Here’s a sample walkthrough of how I compared the two plans offered by my employer:
|Plan 1||Plan 2|
|Coverage||100% covered by insurance; no deductible, copay or coinsurance||
85% covered by insurance; 15% out-of-pocket
|Premium cost||$407.03 per paycheck, or
$814.06 per month (2 paychecks a month)
|$99.22 per paycheck, or
$198.44 per month (2 paychecks a month)
|Premium for full enrollment period (one year)||$9768.72
($814.06 x 12 months)
($198.44 x 12 months)
|Out-of-pocket costs||$0||$1800 (estimate from insurance carrier for uncomplicated delivery)
$3600 (estimate from insurance carrier for c-section)
|Total amount I am paying||$9768.72||$4181.28 for regular birth ($2381.28 for premiums + $1800 billed to me out of pocket)
$5981.28 for c-section ($2381.28 for premiums + $3600 billed to me out of pocket)
Under this example, I stood to save about several thousand dollars by going with Plan 2, so that’s what I did.
This assumes there are no other considerations that would change your decision, such as choice of doctors, choice of hospital, etc.
TIP: This example doesn’t take into account any special tax benefits you might have, such as if you use a health flex-spending account or your premiums are paid with pre-tax dollars.
Remember to adjust your figures when calculating your estimated costs if the monies involved are being taxed differently under each plan.
Additional tips to save on the cost of giving birth
Tip 1. Get tax savings on health-related expenses.
Enroll in a health savings account or flex spending account if you qualify, both of which allow you to save on taxes for the expenses you pay out of pocket.
Tip 2. Understand your insurance plan’s benefits.
Know what is and isn’t covered, decide how important it is to get the things that aren’t covered, and know what things you can get without having to pay extra for it (like free baby supplies from the hospital!).
Tip 3. Make sure doctors and specialists are in your provider network.
Most insurance plans charge two different prices, depending on if your doctor or specialist is part of their preferred network. The price difference is pretty big, so be prepared if you are choosing a doctor from outside the network.

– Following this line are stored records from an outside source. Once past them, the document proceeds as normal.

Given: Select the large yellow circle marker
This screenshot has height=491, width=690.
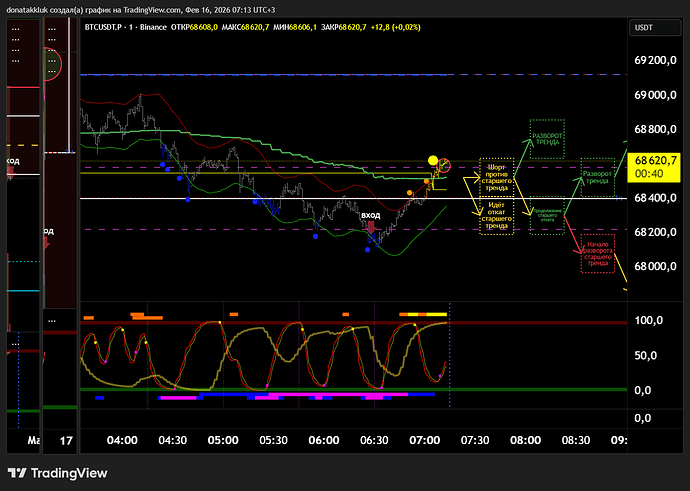Looking at the screenshot, I should point(433,161).
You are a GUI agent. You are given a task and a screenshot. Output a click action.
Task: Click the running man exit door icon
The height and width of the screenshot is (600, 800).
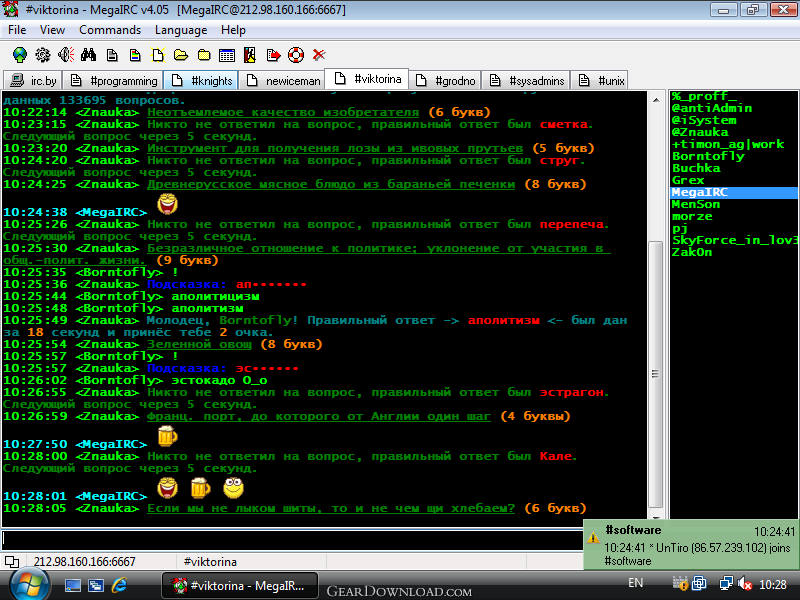coord(249,55)
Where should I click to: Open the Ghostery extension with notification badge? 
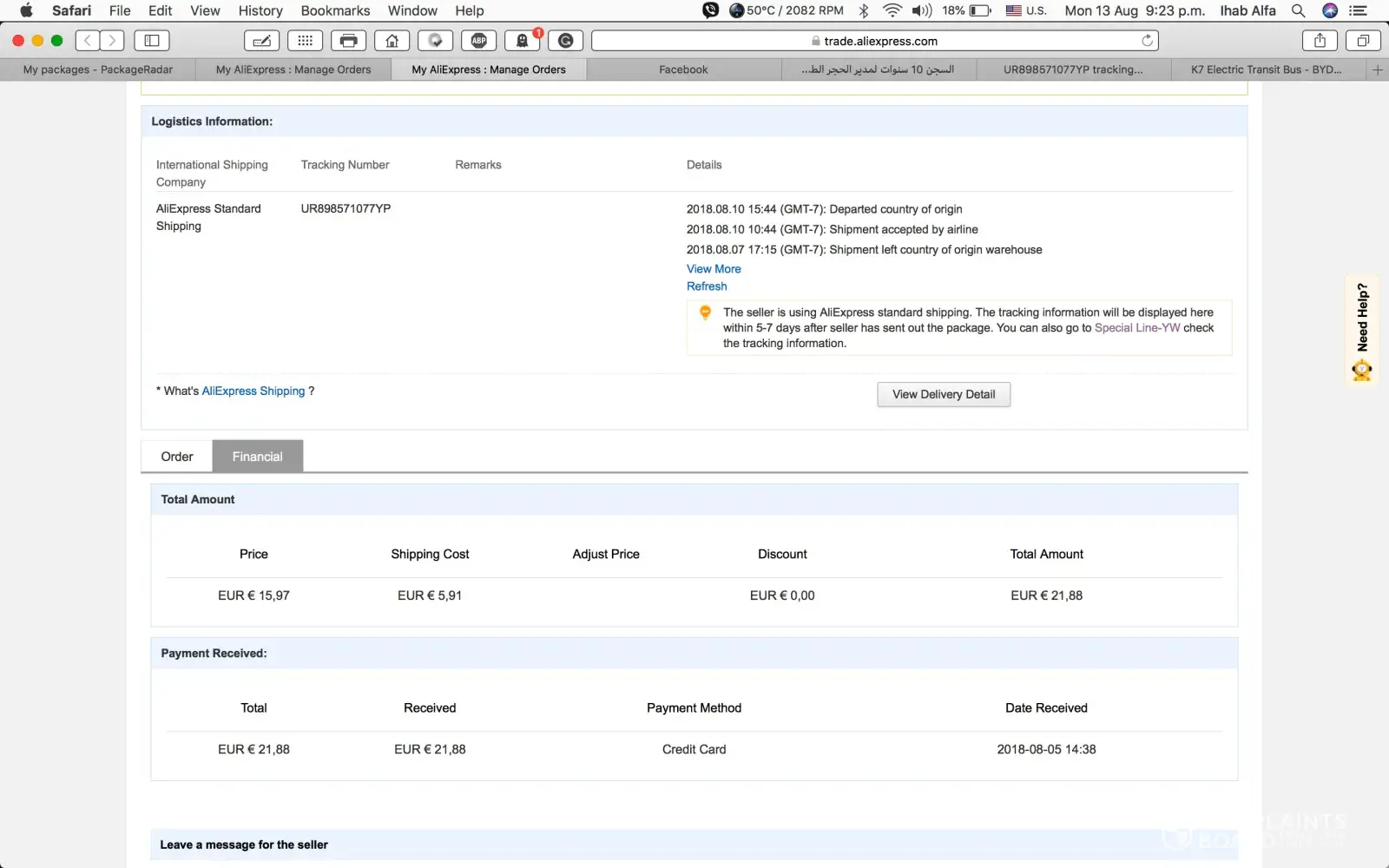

Tip 4. Try your best to stay healthy.
Virtually all services rendered will include copays, deductibles, and other costs. While you can’t guarantee there won’t be any complications, whatever you can do to keep them as few as possible will be better for you, the baby, and your wallet.
The cost of giving birth is one of the most important expenses to consider when planning for a baby.
By sharing my labor and delivery bill breakdown and health plan comparison, new parents who want to be financially prepared for the hospital birth cost will be better equipped to provide for the new addition to their family.